北海道で地すべりを考える会


地すべりについて様々な研究を行っています。


地すべりとは、土砂災害の一形態であり、斜面を形成する地塊(土砂・岩塊)が、地下の地層中に円弧状または平面状に形成される地質的不連続面、すなわち「すべり面」を境にして、すべり面上の地塊が移動する現象である。一般に、土砂災害においては、すべり面を持たない単純な「斜面崩壊(土砂崩れ)」や「がけ崩れ」と混同されることが多いが、「すべり面」を境に移動する特徴から、それらの土砂災害とは明確に区別される。
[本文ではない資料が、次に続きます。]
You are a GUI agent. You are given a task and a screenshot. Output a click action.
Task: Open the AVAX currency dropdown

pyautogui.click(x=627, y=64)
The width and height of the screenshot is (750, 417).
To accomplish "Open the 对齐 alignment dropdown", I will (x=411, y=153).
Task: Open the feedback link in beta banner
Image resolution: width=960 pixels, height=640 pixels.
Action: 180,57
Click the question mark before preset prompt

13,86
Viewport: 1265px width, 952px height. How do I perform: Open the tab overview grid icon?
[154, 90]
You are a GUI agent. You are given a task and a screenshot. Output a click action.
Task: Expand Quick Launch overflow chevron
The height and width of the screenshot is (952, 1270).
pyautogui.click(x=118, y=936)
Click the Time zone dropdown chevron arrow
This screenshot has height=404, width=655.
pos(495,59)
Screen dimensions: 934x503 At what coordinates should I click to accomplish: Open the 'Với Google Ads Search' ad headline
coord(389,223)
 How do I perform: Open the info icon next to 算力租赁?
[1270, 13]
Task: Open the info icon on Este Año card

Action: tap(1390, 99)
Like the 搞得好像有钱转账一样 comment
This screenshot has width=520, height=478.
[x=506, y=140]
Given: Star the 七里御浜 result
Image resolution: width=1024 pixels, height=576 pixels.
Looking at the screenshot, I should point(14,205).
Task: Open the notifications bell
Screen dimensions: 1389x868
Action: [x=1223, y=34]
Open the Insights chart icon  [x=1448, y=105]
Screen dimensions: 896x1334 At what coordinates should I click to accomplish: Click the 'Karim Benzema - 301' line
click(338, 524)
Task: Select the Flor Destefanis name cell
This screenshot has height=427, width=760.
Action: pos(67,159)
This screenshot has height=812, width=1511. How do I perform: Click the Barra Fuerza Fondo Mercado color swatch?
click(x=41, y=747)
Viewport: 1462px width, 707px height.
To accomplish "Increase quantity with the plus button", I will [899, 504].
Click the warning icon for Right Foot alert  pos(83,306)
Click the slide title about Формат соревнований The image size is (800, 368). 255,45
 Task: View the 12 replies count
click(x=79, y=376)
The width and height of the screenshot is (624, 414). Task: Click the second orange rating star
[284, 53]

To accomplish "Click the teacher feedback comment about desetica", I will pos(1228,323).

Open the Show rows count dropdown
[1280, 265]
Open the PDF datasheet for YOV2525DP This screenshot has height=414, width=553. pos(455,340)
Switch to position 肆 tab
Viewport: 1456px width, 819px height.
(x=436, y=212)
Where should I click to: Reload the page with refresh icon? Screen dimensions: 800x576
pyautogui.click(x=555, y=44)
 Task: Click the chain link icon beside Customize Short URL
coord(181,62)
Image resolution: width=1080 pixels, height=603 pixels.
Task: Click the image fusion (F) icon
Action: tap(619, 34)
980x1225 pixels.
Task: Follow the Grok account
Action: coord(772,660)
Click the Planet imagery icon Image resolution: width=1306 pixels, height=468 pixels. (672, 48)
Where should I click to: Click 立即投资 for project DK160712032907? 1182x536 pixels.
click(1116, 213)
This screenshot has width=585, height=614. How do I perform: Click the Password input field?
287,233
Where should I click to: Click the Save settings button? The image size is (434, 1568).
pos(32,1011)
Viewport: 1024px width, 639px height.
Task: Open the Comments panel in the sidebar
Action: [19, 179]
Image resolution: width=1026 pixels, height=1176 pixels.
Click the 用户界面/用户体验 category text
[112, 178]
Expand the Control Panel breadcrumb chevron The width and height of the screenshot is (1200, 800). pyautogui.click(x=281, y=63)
なお、表記においては度々「地滑り」または「地辿り」と書かれる場合が多いが、混乱を防ぐため、地すべり学会などでは「地すべり」の表記に統一している。



すべり面

すべり面は、地中に二次元的、三次元的に形成される。主に粘土鉱物を含んだ第三紀層の堆積岩や、火山活動(熱水、温泉水の影響)などによる粘土化を受けた、強度の低い堆積岩内や粘土層で生じるケースが多い。すべり面は、固さの異なる地層の境目などに形成されやすく、特に地層面が流れ盤状に傾斜した状況下で、風化して脆くなった地層にすべり面が形成されたり、固い地盤の上に堆積した柔らかい粘土質の地盤が、その境目をすべり面として移動するケースが多い。多くの場合、すべり面となる不連続面では恒常的に地下水が浸透して劣化が進んでおり、地下水によって地塊に働く浮力と相まって地塊の重さに耐えきれず剪断破壊することにより地すべりが発生する。すべり面は剪断破壊を伴う地塊の移動現象であり、そういう意味では断層のメカニズムに類似した一面もある。なお、すべり面の厚さは一般に数mm程度の厚さしかない。すべり面の部分をサンプルとして採取すると、剪断破壊によって形成された、光沢のあるきれいな平面が観察されることが良くある。この状態を「鏡肌」と称している。

すべり面の形状や分布状況を調査・特定することは、対策工事の計画には不可欠な作業である。地表面に現れた亀裂や隆起・陥没の状況を「現地踏査」によって観察し、まずは大まかな平面形状を推測する。そして、その中心線を基準に数カ所でボーリング調査を行い、ボーリングによって得られたサンプル(ボーリングコア)をよく観察して、各地点ですべり面の深さを判定する。動きの遅い地すべりの場合は、ボーリング調査後の孔に歪み計を埋設し、数ヶ月間、歪みの蓄積状況を観測する場合がある。観測結果を解析することにより、歪みの大きな深度にすべり面があると推測する。これらの作業により、すべり面の形状を三次元的に捉えることが可能となり、その他の調査方法も併用して地すべりの移動速度などを知ることが可能となる。すべり面の深度は、地すべりの規模にもよるが数m〜数10m程度であることが多い。

地すべりは、それまで何の異変も無かった斜面で新たにすべり面が形成されて滑り出す「新生地すべり」と、過去に活動した履歴のある「古地すべり」が再び地盤の安定を失って滑動するケースがあるが、対策工事を必要とする大規模な地すべりのほとんどは後者であると言われている。従って、地すべりの調査において、地形図や航空写真(空中写真)を使った予備調査によって地すべりの特徴を示す地形を探し、古地すべりの存在が疑われる箇所の有無をある程度把握しておくことは非常に重要である。